* _Exercice écrit_
Poursuivez le commentaire sur la mort au péché et la vie pour Dieu en Jésus-Christ en reprenant après sa dernière phrase.

* _Extrait de page_

Ces mots marquent dans B, A, D.
La conclusion hardie que l’apôtre tire de la ressemblance de notre condition avec celle de Christ (verset 5) est : « considérez-vous, vous aussi, comme morts au péché et comme vivants pour Dieu en Jésus-Christ ».
Ce n’est pas là seulement une conclusion logique, une théorie, une hypothèse ; c’est une réalité que la foi saisit et dont l’âme vit quand elle est entrée dans la communion avec Jésus-Christ.
Plus cette communion est intime et vivante, plus aussi nous constatons que nous sommes vraiment morts au péché, car nous voyons son empire sur nous diminuer graduellement ; et nous nous assurons que nous sommes vivants pour Dieu en Jésus-Christ, car nous sentons la vie divine se déployer avec puissance dans nos cœurs. Christ nous est ainsi fait de la part de Dieu « sanctification » aussi bien que « justice » (1 Corinthiens 1.30).

* _Données enregistrées_
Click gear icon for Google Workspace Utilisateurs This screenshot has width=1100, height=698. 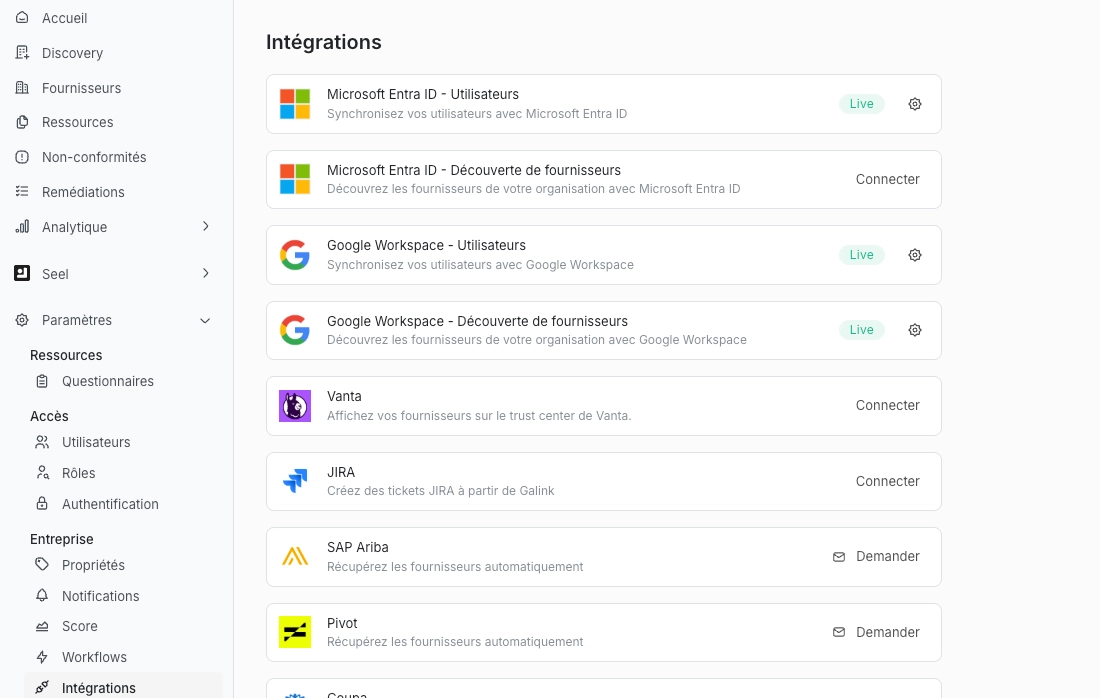click(x=914, y=255)
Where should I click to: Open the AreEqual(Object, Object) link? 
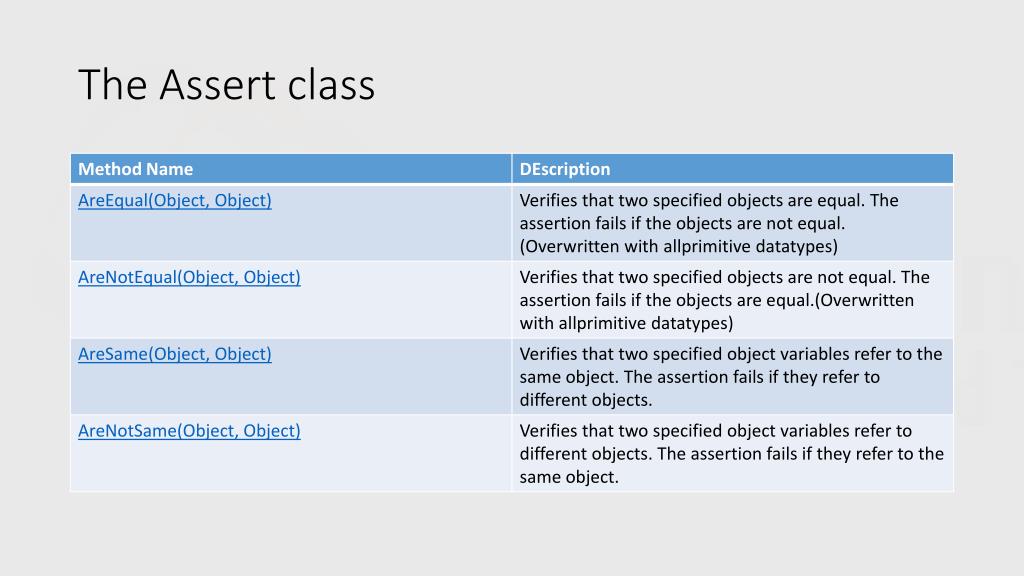pos(174,200)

* _Réponse_
Il ne faut pas perdre de vue que tout cet exposé de l’apôtre est une réponse à l’objection du verset 1 ; réponse péremptoire pour qui a fait l’expérience du pouvoir sanctifiant qu’ont la mort et la résurrection de Jésus-Christ, lorsque ces deux faits sont embrassés par la foi.
Celui qui n’attribue pas à la mort du Sauveur le rôle que Paul lui assigne ici, celui qui considère la résurrection de Christ comme un fait douteux ou sans importance, n’a pas encore saisi la vérité essentielle de l’Évangile et ignore le principe de la vie chrétienne. Car c’est bien la morale propre à l’Évangile que l’apôtre expose dans ce chapitre, en montrant comment la vie du chrétien prend sa source dans la mort et la résurrection de Jésus-Christ.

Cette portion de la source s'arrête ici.